Aim of the exercise: In the text on Grey Turner's sign, how long does the sign take to develop?
-- Given text follows --
Grey Turner's sign refers to bruising of the flanks, the part of the body between the last rib and the top of the hip.  The bruising appears as a blue discoloration, and is a sign of retroperitoneal hemorrhage, or bleeding behind the peritoneum, which is a lining of the abdominal cavity.  Grey Turner's sign takes 24–48 hours to develop, and can predict a severe attack of acute pancreatitis.

Grey Turner's sign may be accompanied by Cullen's sign.  Both signs may be indicative of pancreatic necrosis with retroperitoneal or intra-abdominal bleeding.  Grey Turner's sign is named after British surgeon George Grey Turner.

Causes
Causes include 
 Acute pancreatitis, whereby methemalbumin formed from digested blood tracks subcutaneously around the abdomen from the inflamed pancreas.
-- Given text concluded --
-- Data for review follows --
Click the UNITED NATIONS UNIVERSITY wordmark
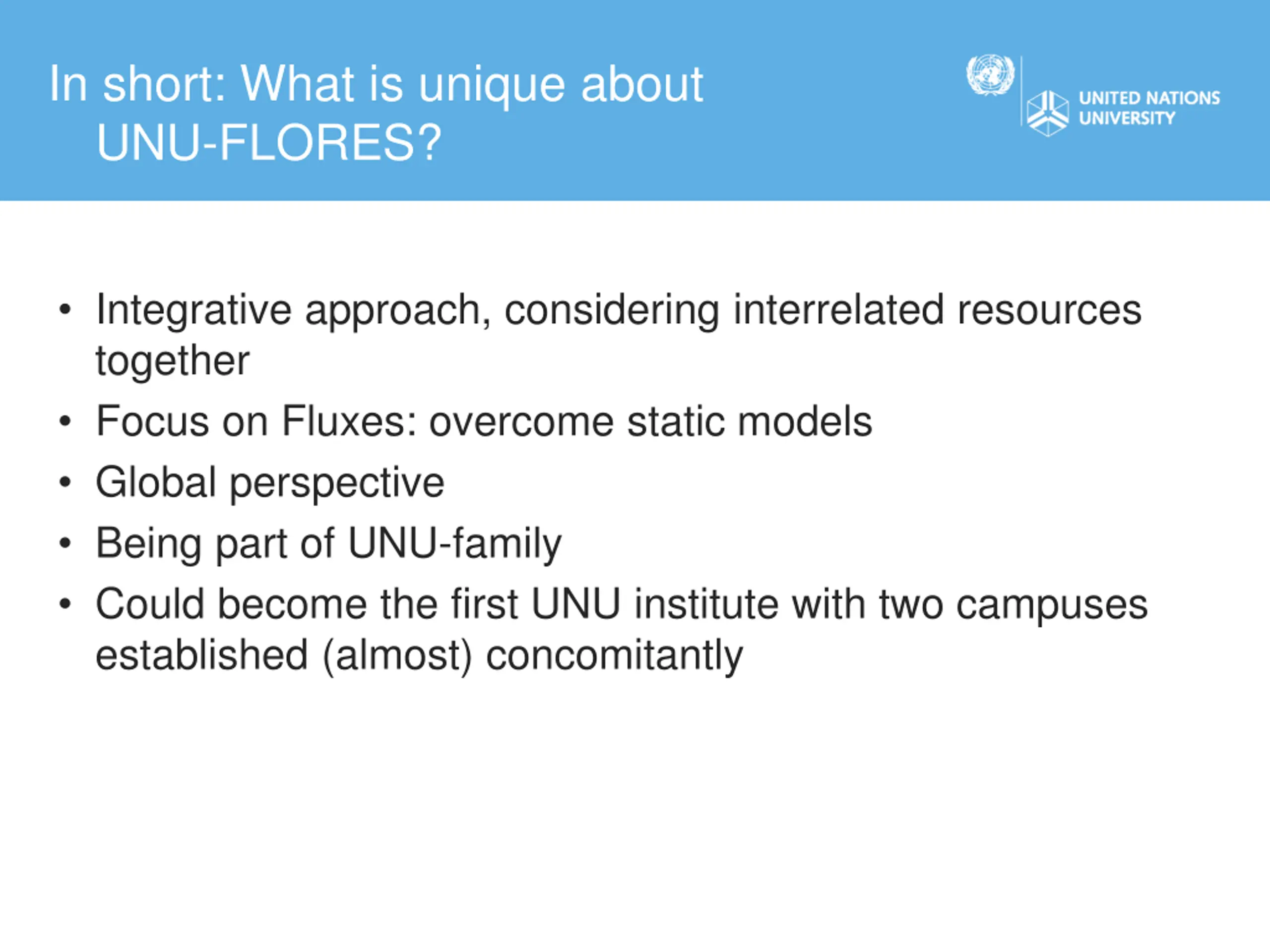Screen dimensions: 1270x952 pyautogui.click(x=1149, y=108)
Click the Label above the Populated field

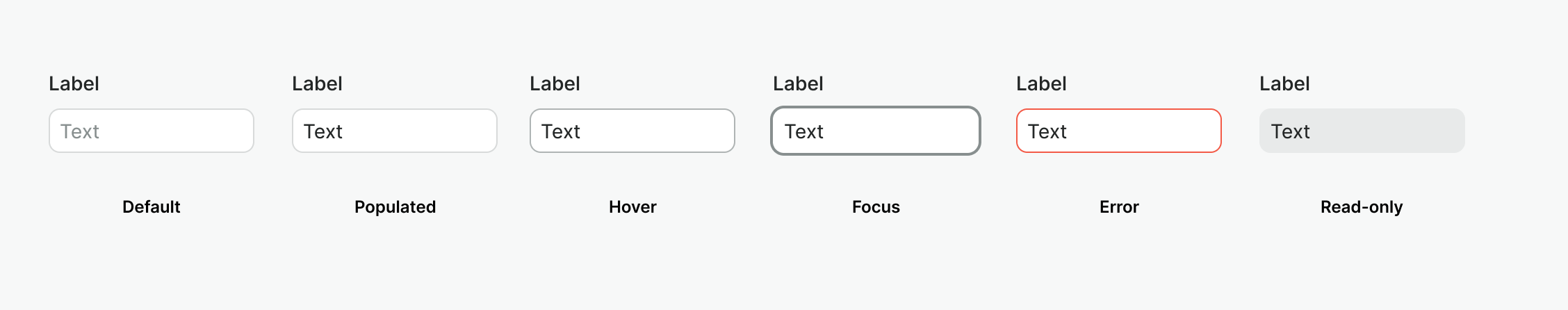pyautogui.click(x=317, y=84)
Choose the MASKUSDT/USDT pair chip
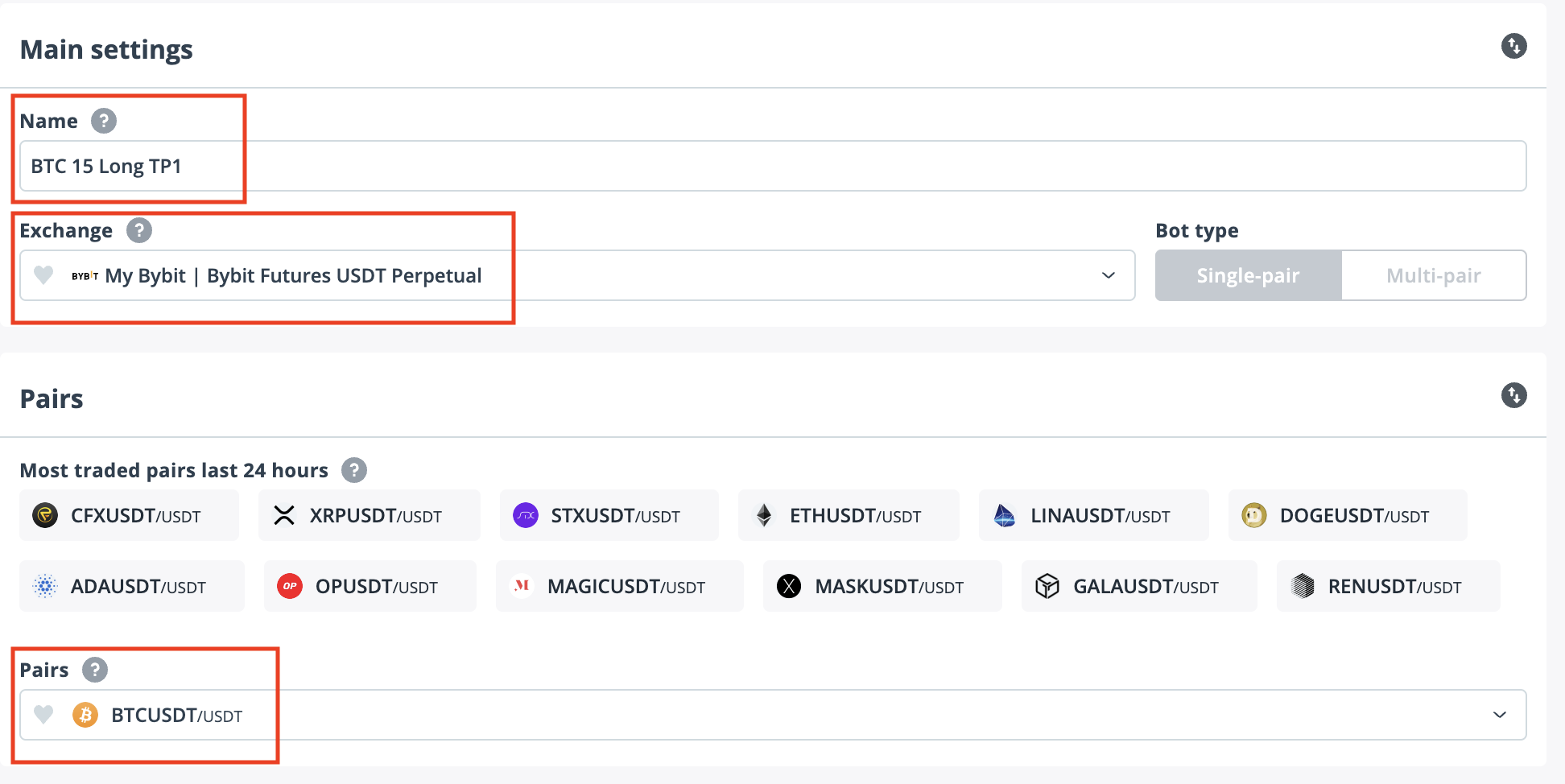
-- Data for review concluded --
Exercise solution: Grey Turner's sign takes 24–48 hours to develop.